Sharp reductions in education aid for developing countries threaten to undermine plans to achieve universal primary education by 2015. According to the latest report from Unesco, aid for basic education declined from $5.5 billion (Pounds 3.7bn) in 2006 to $4.3bn in 2007 - a fall of nearly 22 per cent. But Unesco estimates that at least 30 million children will still be out of school by 2015. "Aid to basic education has played a vital role in training teachers, in building classrooms and in other tangible results," said Koichiro Matsuura, Unesco director general.
The importance of emotional intelligence and its effect on exam results will be debated next week. The event, organised by Cambridge Assessment, which owns the exam board OCR, will also look at whether emotional intelligence can be improved through training programmes. The event will be broadcast live:
More than 1.4 million free books are to be given out to all four- and five-year-olds in England this September. The Booktime programme, managed by reading charity Booktrust, will provide a copy of Mr Big by Ed Vere for every child. It tells the story of a kind gorilla who struggles to make friends because people are unwilling to see beyond his size. Children will also receive an abridged version of The Puffin Book of Fantastic First Poems.
Good sportsmanship is no longer an inherently British trait, but has to be taught in schools. A new survey, commissioned by MCC and the Cricket Foundation, reveals that more than half of primary and secondary pupils regularly see unfair play during games lessons. To combat this, the two organisations have launched lessons in sportsmanship. The two-hour Chance to Shine lessons will be taught in 3,000 primaries and secondaries during the summer term in an effort to encourage pupils to win fairly.
Feeding pets regularly, cleaning them and not pulling their tails are among the skills taught to pupils by a new classroom resource. The free pack, produced by the RSPCA, uses quizzes, video clips and cartoon characters to emphasise to primary pupils the importance of caring for animals properly.
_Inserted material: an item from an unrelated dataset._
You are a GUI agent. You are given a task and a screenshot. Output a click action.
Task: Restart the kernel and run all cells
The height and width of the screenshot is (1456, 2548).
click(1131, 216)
Teachers are eligible for grants of up to Pounds 500 to support projects enabling pupils to work together with members of the local community. The grants, allocated by the Royal Geographical Society, are intended to help teachers explore issues of identity, diversity and citizenship through school subjects such as geography and history. Applications should be sent to Harpreet Sanghera: firstname.lastname@example.org
Every point counts
AQA, the largest of the three main exam boards, has continued to lose GCSE market share, falling by a percentage point to 47 per cent in 2007-08, continuing a five-year downward trend, Ofqual figures published this week show. At A-level, the board remained constant at 41 per cent. OCR climbed a point to 21 per cent in GCSE but remained constant at 26 per cent in A-level. Edexcel lost a percentage point in both areas, falling to 21 per cent at GCSE and 24 per cent at A-level.
Literature loses out
About one in four teenagers does not take English literature GCSE, the Conservative party said this week. Twenty-eight per cent of pupils did not sit the exam last year, equivalent to 185,789 teens. And more than a third of England's poorest children do not sit the exam. Across the country, fewer children are taking the GCSE than did so five years ago. Michael Gove, shadow schools secretary, said it was "shocking" that the subject was in decline.